What I thought, too. But in his review of the K10D, Sean Reid complains that it lacks black and white preview and claims that most other manufacturers have sorted this out by now. That was a surprise to me, but apparently there's something to it. The Nikon D2X seems to be one of the cameras that can save the raw file with a black and white preview. Sean Reid--who seems to be almost entirely interested in black and white--says that this helps him tell quickly whether the shot is going to come out (in b&w) as he hopes. Note that you still have the raw capture file, so the images you move to your computer will have color info. This can be useful for further b&w processing on your computer, as it allows you to play with color channels.
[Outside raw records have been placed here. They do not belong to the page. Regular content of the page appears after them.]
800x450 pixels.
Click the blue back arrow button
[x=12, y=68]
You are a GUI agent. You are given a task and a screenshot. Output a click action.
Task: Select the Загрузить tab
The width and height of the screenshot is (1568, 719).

But I guess I can see the point of shooting in black and white mode, as an option for some photographers.

Anyway, you can't do it on the K10D. You can shoot, then convert in camera, but that of course is a pain in the neck. About one-third of my shots end up as black and white. Sometimes I know when I'm shooting that it's going to be a good photo for grayscale treatment, sometimes I don't know or I'm simply not thinking about it. I have also taken quite a few shots that I thought would work well in b&w/grayscale that, in the end, looked better in color. Anyway, I only shoot raw and I'm grateful to have all the info, including the color info.

Will

P.S. Done a bit more reading (including reading Sean Reid's old article about the Nikon D200) and I gather that, in fact, quite a few other dslr cameras have a raw + b&w preview option. Maybe it will be there in the K20D?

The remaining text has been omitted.